Wortspende zu Akkus: Neben der Kapazität ist die Spannung entscheidend, damit die tatsächliche Energie berechnet werden kann

Kapazität Akku | Foto © Helmut Hackl
Kapazität Akku | Foto © Helmut Hackl

Als Apple kürzlich die externe MagSafe Batterie fürs iPhone 12 vorstellte, wurde wieder einmal klar, wie wenig Aussagekraft die Angabe der Kapazität in Milliamperestunden (mAh) hat. Denn es kommt auch auf die Spannung an …

Apple gibt für seine externe MagSafe Batterie eine Kapazität von 1.460 mAh an. Der Aufschrei war groß, da selbst das iPhone 12 mini einen fast doppelt so “großen” Akku hat.
Kurzer Exkurs: 3.000 mAh bedeutet, dass der Akku eine Stunde lang einen Strom von 3.000 mA liefert. Oder anders gerechnet: Drei Stunden lang 1.000 mA. Danach ist er vollständig entleert. Exkurs Ende.

Allerdings ist die Angabe der Amperestunden (Ah = 1.000 mAh) nicht aussagekräftig, da auch die Spannung (in Volt) dazugehört. Daraus wird dann die Anzahl der Wattstunden (Wh), die “echte” Kapazität errechnet. Da Akkus mit konstanter Spannung arbeiten, steht eine simple Formel bereit:
Kapazität (Ah) x Spannung (V) = Energie (Wh)

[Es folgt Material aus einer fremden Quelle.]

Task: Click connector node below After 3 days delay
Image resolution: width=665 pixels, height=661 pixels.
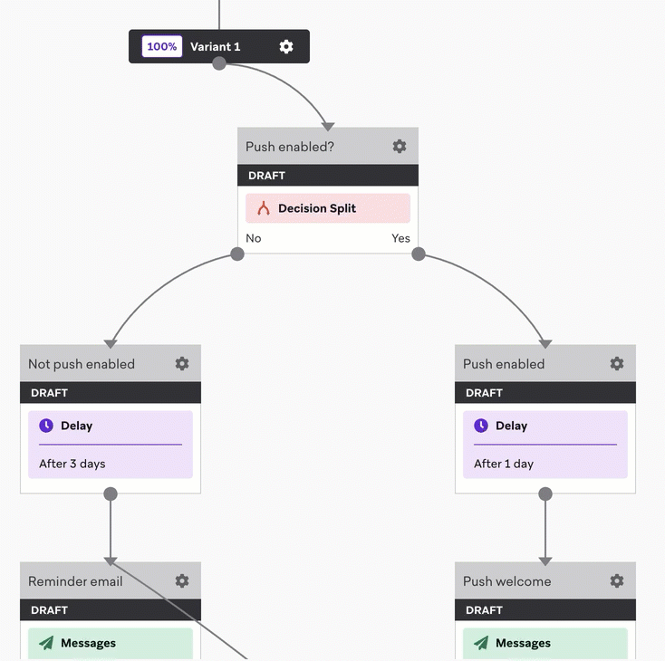Action: point(111,493)
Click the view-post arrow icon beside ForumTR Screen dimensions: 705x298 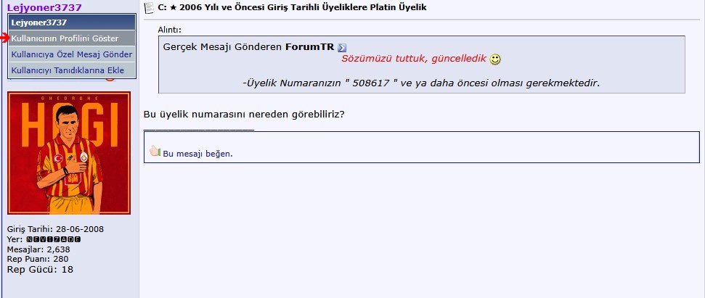point(342,48)
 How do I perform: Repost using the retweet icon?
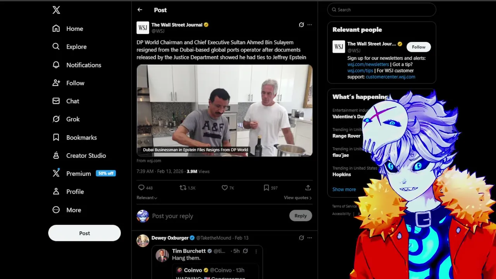click(x=183, y=188)
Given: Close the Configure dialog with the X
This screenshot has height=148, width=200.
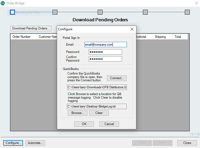Looking at the screenshot, I should (132, 29).
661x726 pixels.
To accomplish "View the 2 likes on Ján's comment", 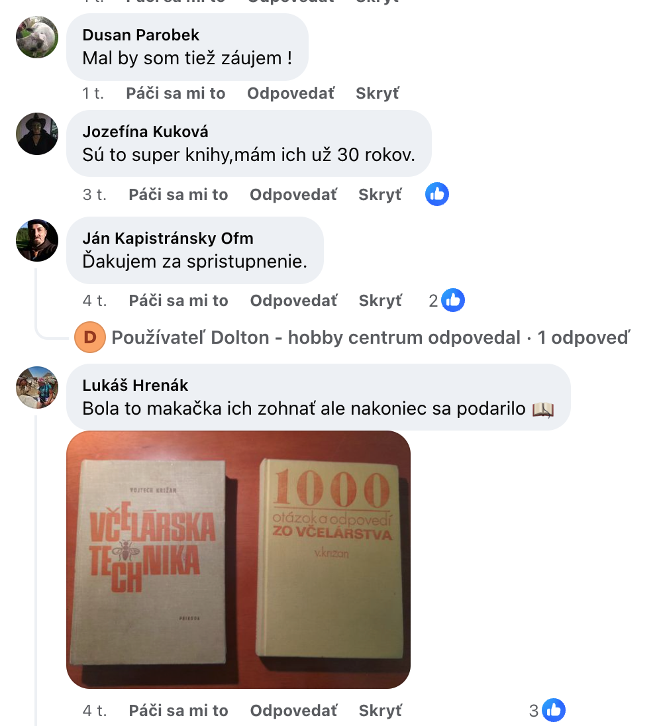I will tap(446, 301).
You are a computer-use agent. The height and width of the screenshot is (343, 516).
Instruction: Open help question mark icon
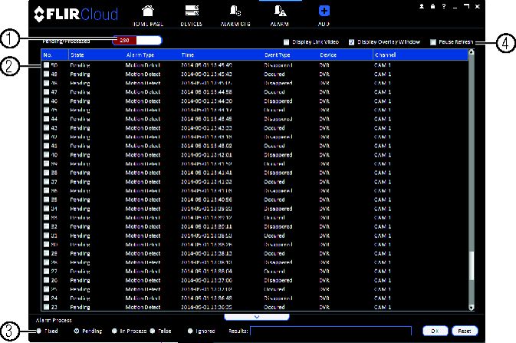pos(444,6)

Oder anders herum: Kapazität (Ah) = Energie (Wh) / Spannung (V)

Am Beispiel der MagSafe-Batterie schaut das dann so aus: Die hat eine Spannung von 7,62 Volt und ist somit höher als die eines iPhone 12 mit 3,81 Volt. Somit liegt die Kapazität der MagSafe-Batterie bei 11,13 Wh. Zum Vergleich: Das iPhone 12 mini liefert 8,57 Wh, 12 und 12 Pro 10,73 Wh.
So nebenbei: Theoretisch könnten nun so eine MagSafe-Batterie ein iPhone 12 einmal komplett aufladen. Theoretisch deshalb, da beim drahtlosen Laden der Wirkungsgrad bei lediglich etwa 60-70% liegt. Dazu kommt dann noch die Ladefunktion, die automatisch bei 90% stoppt.

Zusammengefasst: Bei der Akkukapazität nicht nur auf die Angabe mAh achten, sondern auch auf die Spannung. Oder gleich besser auf die Wh. Ich werde das auf pocket.at künftig auch so handhaben.